### WHAT IS REQUIRED
The entries shown below are to be printed in full, unaltered.

= = = = =

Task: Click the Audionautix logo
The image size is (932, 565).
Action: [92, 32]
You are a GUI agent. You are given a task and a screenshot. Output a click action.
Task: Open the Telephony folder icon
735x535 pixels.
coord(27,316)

= = = = =

### YOUR SOLUTION
Task: Click the Audionautix logo
The image size is (932, 565).
Action: [92, 32]
You are a GUI agent. You are given a task and a screenshot. Output a click action.
Task: Open the Telephony folder icon
735x535 pixels.
coord(27,316)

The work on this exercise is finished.